Прохладный ветерок вздувает пыль, покрывшую тропинку. Легонько, но я вижу. Я вижу, потому что смотрю под ноги. И вообще не потому, что боюсь споткнуться. Не-а! Я мог бы пройти этот путь с закрытыми глазами. Или даже без глаз! Да, мы с братом поселились здесь всего год с лишним назад, но.. но он так похож! До того, что хоть и я его не помню - тело помнит. Сам не пойму как умудряется. Тело.. Зато я частенько забываю о нем. О его уязвимости; о том, что оно - живое. А ещё иногда мне кажется, что оно живёт своей жизнью. Само по себе. А я.. Я у него в гостях. Немножко чужой..

- Привет!

- Привет! – не могу не улыбнуться, хотя знаю, что улыбка отдаст пламенем; где-то внутри, будто стремилась прожечь сердце. Когда-то у нее, наверное, получится. Когда-то, но пока я улыбаюсь грозно уставившейся на меня паре больших глаз. Я еще не научился радоваться. Даже если это больно.

- Почему ты не пришел? – подбоченивается девочка лет шести, с длинными темными косичками.. нет – хвостиком. – Забыл? – она по-детски надувает щеки и мне кажется, что сейчас получу снежинкой по неразумной, забывчивой голове.

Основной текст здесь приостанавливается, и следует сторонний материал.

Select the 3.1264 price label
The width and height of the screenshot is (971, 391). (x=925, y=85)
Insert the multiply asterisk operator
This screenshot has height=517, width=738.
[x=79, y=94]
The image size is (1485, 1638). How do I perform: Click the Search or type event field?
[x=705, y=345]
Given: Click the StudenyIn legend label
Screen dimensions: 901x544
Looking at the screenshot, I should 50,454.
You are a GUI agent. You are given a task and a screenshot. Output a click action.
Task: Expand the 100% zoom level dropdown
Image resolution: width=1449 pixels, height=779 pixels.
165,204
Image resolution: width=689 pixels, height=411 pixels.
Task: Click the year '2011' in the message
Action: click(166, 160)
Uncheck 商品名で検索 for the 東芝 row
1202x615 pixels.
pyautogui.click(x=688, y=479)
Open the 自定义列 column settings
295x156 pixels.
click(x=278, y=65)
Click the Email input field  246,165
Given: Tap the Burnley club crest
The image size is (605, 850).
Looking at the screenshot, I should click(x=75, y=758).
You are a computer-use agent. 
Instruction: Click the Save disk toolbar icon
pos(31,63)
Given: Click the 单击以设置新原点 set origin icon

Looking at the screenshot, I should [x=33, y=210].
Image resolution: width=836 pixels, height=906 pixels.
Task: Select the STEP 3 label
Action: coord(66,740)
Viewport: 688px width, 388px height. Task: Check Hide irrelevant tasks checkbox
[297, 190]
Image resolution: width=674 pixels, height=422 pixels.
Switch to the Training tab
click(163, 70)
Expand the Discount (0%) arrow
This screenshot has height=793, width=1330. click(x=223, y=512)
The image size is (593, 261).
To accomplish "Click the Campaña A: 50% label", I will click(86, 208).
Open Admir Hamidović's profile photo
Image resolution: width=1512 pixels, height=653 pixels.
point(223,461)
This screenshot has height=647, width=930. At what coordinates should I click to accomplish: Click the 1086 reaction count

- Гав! – снежинка оказывается огромной и тяжелой, и я чувствую, как на глаза наворачиваются слезы. Неужели я все еще не стал сильнее? Иногда мне кажется, что наоборот. Хотя брат.. он больше не считает нас детьми. Вот только откуда снежинка, как большой не хотела бы она быть, и как холодной не была бы осень? Брат прав – мне надо спать. Но это так страшно! Между явью и сном простирается хохочущая необъятная тьма. Нет, иначе – бездна. Но там вообще не пусто.. И веки – они становятся такими тяжелыми, будто их выковали в металле. Будто мне никогда не открыть глаз. Будто этим глазам не увидеть Мир. Скрежет смеха напоминает звук несмазанных маслом створок. Или наоборот? Не знаю. Нет, братик, я не хочу знать! Вот-вот, Врата захлопнутся, и я никогда не проснусь; останусь навсегда.

- Эй..?

Я спал? Пытаюсь пошевелиться, но тело не хочет меня слушаться. Отказывает в движениях, лежа мертвой колодой, спрятавшей бьющееся сердце. Доспехом…

- Хватит дурачиться, Билли! Нам надо домой.

На мою щеку капает что-то мокрое. Плачу? Ведь я обещал, что не буду.. Утираю капельку рукой и осторожно открываю глаз.. А вдруг? «А вдруг» оказывается самой настоящей правдой. Надо мной нависает черная бездна… огромной пасти, с длиннущим, розовым языком. С языка падают слюнки.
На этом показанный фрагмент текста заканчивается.